▶ [Extract provided]:
○ ○ ○

Search code examples
pythonapache-sparkpysparkapache-spark-ml

What's the best way to do matrix multiplication between 2 lists of sparseVectors with DataFrame-based API in pyspark?


I have 2 DataFrames with the same structure: DataFrame[id: bigint, tfidf_features: vector]

I need to multiple rows in dataframe1 with rows in dataframe2. I can use a loop and do things like: dataframe1.collect()[i]['tfidf_features'].dot(dataframe2.collect()[j]['tfidf_features']).

However, I would like to use matrix multiplication, something equivalent to: np.matmul(dataframe1_tfidf_features, dataframe2_tfidf_features.T).


Solution

  • You have two choices
    1. mllib.linalg.distributed.BlockMatrix convert both dataframes to block matrices and use mulitply

    bm1 = IndexedRowMatrix(df1.rdd.map(lambda x: IndexedRow(x[0], x[1]))).toBlockMatrix()
    bm2 = IndexedRowMatrix(df2.rdd.map(lambda x: IndexedRow(x[0], x[1]))).toBlockMatrix()
    bm_result = bm1.multiply(bm2)

○ ○ ○

▶ [Required actions]:
1. Reproduce the passage of the PySpark matrix multiplication thread starting with "I need to multiple" and going on through "bm_result = bm1.multiply(bm2)".
2. Write the next part of the PySpark matrix multiplication thread, picking up after its final line.

▶ [Data extract]:
○ ○ ○

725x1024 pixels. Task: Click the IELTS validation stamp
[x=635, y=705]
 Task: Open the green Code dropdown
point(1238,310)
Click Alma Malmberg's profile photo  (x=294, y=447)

○ ○ ○

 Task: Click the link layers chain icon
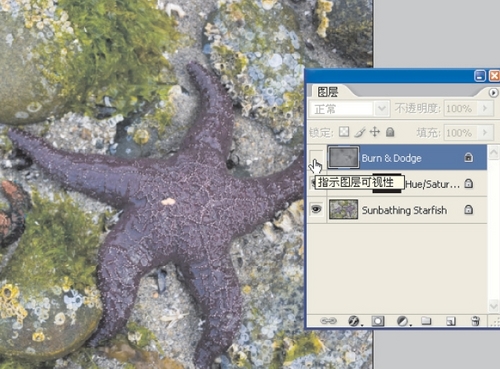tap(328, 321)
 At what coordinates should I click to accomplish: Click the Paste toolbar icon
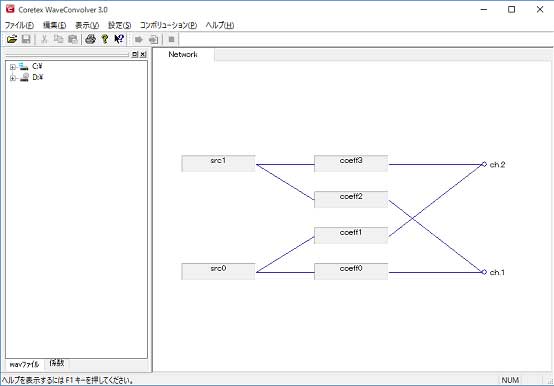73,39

○ ○ ○

▶ [Task responses]:
1.
I need to multiple rows in dataframe1 with rows in dataframe2. I can use a loop and do things like: dataframe1.collect()[i]['tfidf_features'].dot(dataframe2.collect()[j]['tfidf_features']).

However, I would like to use matrix multiplication, something equivalent to: np.matmul(dataframe1_tfidf_features, dataframe2_tfidf_features.T).


Solution

  • You have two choices
    1. mllib.linalg.distributed.BlockMatrix convert both dataframes to block matrices and use mulitply

    bm1 = IndexedRowMatrix(df1.rdd.map(lambda x: IndexedRow(x[0], x[1]))).toBlockMatrix()
    bm2 = IndexedRowMatrix(df2.rdd.map(lambda x: IndexedRow(x[0], x[1]))).toBlockMatrix()
    bm_result = bm1.multiply(bm2)

2.
    2. pyspark.sql.dataframe.crossJoin crossjoin both dataframes and calculate individual element of resultant matrix and then use collect_list & sort

    arr = np.array
    df =df1.crossJoin(df2.select(col("id").alias("id2"),
                                     col("features").alias("features2"))
    
    udf_mult = udf(lambda x,y = float(arr(x).dot(arr(y).T).sum()), DoubleType()) 
    df = df.withColumn("val", udf_mult("features","features2")).
                             drop("features","features2")
    st = struct(["id2","val"]).alias("map")
    df = df.select("id", st).groupBy("id").agg(collect_list("map").alias("list"))
    
    def sort(x):
    
        x = sorted(x, key=lambda x:x[0])
        y = list(map(lambda a:a[1], x))
        return(y)
    udf_sort = udf(sort, ArrayType(DoubleType()))
    df = df.withColumn("list", udf_sort("list"))